These functions returns criteria functions which could be used in different situation - see if_val, na_if, %i%, %d%, count_if, match_row etc. For example, gt(5) returns function which tests whether its argument greater than five. fixed("apple") return function which tests whether its argument contains "apple". Logical operations (|, &, !, xor) defined for these functions. List of functions:
  • gt greater than
  • gte greater than or equal
  • eq equal
  • neq not equal
  • lt less than
  • lte less than or equal
  • thru checks whether value is inside interval. thru(0,1) is equivalent of x>=0 & x<=1< code=""> or gte(0) & lte(1)
  • %thru% infix version of thru, e. g. 0 %thru% 1
  • regex use POSIX 1003.2 extended regular expressions. For details see grepl
  • perl perl-compatible regular expressions. For details see grepl
  • fixed pattern is a string to be matched as is.
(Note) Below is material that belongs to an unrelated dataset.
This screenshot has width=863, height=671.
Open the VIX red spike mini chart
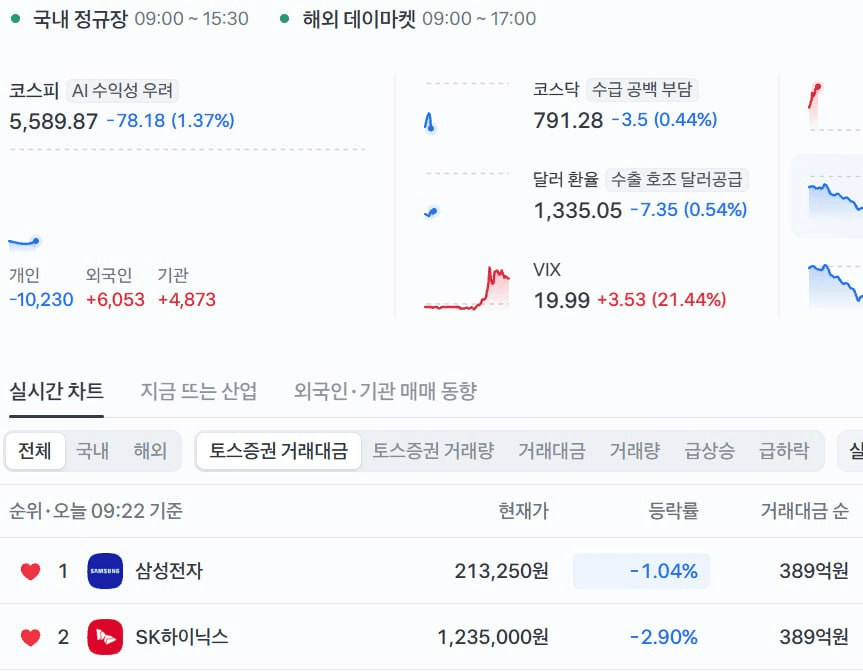(x=467, y=288)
For details see grepl

Usage

eq(x)
neq(x)
lt(x)
gt(x)
lte(x)
gte(x)
perl(pattern, ignore.case = FALSE, useBytes = FALSE)
regex(pattern, ignore.case = FALSE, useBytes = FALSE)
fixed(pattern, ignore.case = FALSE, useBytes = FALSE)
thru(lower, upper)
lower %thru% upper

Arguments

x
vector
pattern
character string containing a regular expression (or character string for fixed) to be matched in the given character vector. Coerced by as.character to a character string if possible.
ignore.case
logical see grepl
useBytes
logical see grepl
lower
vector/single value - lower bound of interval
upper
vector/single value - upper bound of interval

Value

function of class 'criterion' which tests its argument against condition and return logical value

See Also

count_if, match_row, if_val, na_if, %i%, %d%

Examples

Run this code
# operations on vector
1:6 %d% gt(4) # 1:4

1:6 %d% (1 | gt(4)) # 2:4

letters %i% (fixed("a") | fixed("z")) # a, z

# examples with count_if
df1 = data.frame(
    a=c("apples",   "oranges",     "peaches",     "apples"),
    b = c(32, 54, 75, 86)
)

count_if(gt(55), df1$b) # greater than 55 = 2

count_if(neq(75), df1$b) # not equal 75 = 3

count_if(gte(32), df1$b) # greater than or equal 32 = 4

count_if(gt(32) & lt(86), df1$b) # greater than 32 and less than 86 = 2

# via different kinds of 'thru'
count_if(thru(35, 80), df1$b) # greater than or equals to 35 and less than or equals to 80 = 2
# infix version
count_if(35 %thru% 80, df1$b) # greater than or equals to 35 and less than or equals to 80 = 2

# values that started on 'a'
count_if(regex("^a"),df1) # 2

# count_row_if
count_row_if(regex("^a"),df1) # c(1,0,0,1)

# if_val examples
# From SPSS: RECODE QVAR(1 THRU 5=1)(6 THRU 10=2)(11 THRU HI=3)(ELSE=0).
set.seed(123)
qvar = sample((-5):20, 50, replace = TRUE)
if_val(qvar, 1 %thru% 5 ~ 1, 6 %thru% 10 ~ 2, 11 %thru% Inf ~ 3, . ~ 0)
# the same result
if_val(qvar, 1 %thru% 5 ~ 1, 6 %thru% 10 ~ 2, gte(11) ~ 3, . ~ 0)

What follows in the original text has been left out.